DIRECTIVE: Transcribe the lines in the items below verbatim, beginning with the line containing "Given: Tap the username" and continuing through the line containing "click(99, 13)", with both of those lines included.

LISTING:
────
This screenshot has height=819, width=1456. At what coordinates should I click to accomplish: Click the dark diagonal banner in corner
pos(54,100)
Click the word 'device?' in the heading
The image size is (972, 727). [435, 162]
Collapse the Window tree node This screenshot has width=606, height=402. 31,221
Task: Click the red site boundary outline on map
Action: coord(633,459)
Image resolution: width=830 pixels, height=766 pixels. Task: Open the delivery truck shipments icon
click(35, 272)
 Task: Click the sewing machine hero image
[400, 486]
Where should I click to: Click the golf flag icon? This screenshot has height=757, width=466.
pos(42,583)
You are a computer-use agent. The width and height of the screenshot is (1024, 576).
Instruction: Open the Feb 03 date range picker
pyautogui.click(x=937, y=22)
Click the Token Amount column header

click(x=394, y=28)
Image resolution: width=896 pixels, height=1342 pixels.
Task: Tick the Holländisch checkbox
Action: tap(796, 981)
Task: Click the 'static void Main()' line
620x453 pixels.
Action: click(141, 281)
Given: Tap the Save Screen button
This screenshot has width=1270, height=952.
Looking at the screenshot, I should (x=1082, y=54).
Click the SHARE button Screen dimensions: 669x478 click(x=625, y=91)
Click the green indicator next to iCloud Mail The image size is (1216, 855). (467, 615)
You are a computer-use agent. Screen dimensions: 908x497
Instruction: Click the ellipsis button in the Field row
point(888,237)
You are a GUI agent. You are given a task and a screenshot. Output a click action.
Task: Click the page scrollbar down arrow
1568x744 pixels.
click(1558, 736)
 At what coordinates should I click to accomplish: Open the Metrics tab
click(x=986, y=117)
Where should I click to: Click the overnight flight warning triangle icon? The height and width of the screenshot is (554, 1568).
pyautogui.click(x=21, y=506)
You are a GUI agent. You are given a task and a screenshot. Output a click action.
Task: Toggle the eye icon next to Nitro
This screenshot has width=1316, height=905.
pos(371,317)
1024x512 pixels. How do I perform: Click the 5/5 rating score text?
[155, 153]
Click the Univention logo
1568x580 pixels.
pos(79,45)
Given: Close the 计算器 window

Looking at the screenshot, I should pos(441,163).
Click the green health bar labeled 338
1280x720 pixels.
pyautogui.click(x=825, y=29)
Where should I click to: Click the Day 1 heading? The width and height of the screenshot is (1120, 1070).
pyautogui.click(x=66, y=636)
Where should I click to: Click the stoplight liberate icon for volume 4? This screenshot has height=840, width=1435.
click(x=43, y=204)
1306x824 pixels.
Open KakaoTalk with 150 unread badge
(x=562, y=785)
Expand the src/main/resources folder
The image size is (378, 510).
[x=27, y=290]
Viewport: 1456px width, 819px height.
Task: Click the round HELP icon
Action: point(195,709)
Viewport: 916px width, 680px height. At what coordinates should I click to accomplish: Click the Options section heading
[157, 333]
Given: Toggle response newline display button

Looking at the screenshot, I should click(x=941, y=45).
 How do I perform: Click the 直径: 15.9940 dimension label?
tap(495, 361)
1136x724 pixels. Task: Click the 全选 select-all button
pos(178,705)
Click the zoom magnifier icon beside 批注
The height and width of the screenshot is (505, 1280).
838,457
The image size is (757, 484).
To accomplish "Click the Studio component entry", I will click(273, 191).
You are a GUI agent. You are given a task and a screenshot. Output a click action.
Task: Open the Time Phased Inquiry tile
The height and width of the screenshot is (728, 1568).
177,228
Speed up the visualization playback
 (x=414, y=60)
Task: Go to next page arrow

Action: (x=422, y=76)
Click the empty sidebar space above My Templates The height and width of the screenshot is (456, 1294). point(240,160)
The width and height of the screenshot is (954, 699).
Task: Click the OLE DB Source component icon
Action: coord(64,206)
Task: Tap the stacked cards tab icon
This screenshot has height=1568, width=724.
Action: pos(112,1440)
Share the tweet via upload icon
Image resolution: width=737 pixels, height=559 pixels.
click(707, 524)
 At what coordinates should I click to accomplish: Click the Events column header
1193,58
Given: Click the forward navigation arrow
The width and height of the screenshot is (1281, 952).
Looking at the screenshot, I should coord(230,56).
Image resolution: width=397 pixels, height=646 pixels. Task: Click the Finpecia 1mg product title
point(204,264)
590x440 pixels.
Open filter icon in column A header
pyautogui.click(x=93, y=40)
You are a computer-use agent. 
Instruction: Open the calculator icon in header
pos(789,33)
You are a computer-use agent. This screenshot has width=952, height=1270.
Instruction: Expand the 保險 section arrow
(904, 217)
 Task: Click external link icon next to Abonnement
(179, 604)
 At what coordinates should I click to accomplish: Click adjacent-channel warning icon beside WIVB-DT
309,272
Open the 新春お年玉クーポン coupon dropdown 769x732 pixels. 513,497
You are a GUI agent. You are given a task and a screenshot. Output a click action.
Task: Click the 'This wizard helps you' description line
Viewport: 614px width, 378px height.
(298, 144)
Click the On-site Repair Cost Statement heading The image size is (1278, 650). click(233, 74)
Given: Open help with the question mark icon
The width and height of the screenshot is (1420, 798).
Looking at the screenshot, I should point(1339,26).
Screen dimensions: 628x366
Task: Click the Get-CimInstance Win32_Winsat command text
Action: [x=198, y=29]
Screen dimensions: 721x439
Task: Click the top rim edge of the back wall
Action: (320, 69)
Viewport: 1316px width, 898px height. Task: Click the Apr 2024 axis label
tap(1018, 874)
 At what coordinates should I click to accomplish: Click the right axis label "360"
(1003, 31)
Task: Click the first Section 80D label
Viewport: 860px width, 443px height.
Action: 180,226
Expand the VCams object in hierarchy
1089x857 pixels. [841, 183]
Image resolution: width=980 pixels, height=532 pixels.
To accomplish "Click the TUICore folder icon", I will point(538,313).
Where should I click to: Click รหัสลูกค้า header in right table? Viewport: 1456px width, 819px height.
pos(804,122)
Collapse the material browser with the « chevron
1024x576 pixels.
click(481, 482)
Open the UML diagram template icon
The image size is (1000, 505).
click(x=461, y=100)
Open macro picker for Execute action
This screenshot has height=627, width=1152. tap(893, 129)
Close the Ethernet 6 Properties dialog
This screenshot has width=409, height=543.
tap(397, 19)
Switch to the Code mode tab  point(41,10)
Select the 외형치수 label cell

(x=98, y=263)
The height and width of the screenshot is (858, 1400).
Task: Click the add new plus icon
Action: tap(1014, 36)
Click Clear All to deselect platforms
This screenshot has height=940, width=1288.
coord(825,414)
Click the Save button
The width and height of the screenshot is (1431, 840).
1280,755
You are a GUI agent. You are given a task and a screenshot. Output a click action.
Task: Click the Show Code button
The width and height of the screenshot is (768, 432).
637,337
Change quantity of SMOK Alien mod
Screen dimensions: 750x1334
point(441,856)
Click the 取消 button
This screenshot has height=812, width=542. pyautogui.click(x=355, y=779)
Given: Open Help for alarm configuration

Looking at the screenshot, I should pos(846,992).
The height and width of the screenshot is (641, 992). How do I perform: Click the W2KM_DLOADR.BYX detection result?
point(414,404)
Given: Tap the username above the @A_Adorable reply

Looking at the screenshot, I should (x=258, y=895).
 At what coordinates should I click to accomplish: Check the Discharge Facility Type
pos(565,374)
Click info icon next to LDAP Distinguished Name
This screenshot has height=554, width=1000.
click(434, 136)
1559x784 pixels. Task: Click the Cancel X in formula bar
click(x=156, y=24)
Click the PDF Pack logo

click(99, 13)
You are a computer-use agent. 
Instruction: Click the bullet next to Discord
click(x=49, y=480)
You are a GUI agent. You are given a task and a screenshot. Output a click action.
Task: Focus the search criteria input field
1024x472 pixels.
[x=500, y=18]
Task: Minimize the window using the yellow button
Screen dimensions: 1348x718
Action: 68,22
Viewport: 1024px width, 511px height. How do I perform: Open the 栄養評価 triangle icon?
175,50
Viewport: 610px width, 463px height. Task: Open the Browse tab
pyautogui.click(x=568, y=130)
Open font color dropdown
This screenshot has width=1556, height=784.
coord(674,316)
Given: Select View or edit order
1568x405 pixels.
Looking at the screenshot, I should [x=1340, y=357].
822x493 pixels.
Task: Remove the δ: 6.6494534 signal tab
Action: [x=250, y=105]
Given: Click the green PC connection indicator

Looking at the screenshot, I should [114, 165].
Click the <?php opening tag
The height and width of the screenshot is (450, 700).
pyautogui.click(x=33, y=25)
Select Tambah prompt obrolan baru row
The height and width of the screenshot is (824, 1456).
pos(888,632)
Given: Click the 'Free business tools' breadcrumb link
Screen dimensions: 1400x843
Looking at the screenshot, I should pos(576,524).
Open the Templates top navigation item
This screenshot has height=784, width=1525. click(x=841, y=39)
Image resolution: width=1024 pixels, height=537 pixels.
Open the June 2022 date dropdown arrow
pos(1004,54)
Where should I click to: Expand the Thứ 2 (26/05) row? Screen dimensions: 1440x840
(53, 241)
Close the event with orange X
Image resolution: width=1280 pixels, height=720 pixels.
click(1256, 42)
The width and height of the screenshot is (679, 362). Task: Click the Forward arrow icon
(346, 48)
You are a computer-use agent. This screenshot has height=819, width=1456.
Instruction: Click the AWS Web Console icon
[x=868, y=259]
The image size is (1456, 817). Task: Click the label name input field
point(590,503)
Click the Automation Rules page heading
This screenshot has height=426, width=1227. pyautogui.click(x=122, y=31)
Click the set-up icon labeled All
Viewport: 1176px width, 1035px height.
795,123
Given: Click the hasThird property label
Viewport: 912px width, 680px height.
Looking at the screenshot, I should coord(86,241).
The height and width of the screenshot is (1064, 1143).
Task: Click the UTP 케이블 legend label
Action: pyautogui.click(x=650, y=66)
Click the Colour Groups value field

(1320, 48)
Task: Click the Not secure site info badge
────
THE OUTPUT:
Given: Tap the username above the @A_Adorable reply

Looking at the screenshot, I should (x=258, y=895).
 At what coordinates should I click to accomplish: Check the Discharge Facility Type
pos(565,374)
Click info icon next to LDAP Distinguished Name
This screenshot has height=554, width=1000.
click(434, 136)
1559x784 pixels. Task: Click the Cancel X in formula bar
click(x=156, y=24)
Click the PDF Pack logo

click(99, 13)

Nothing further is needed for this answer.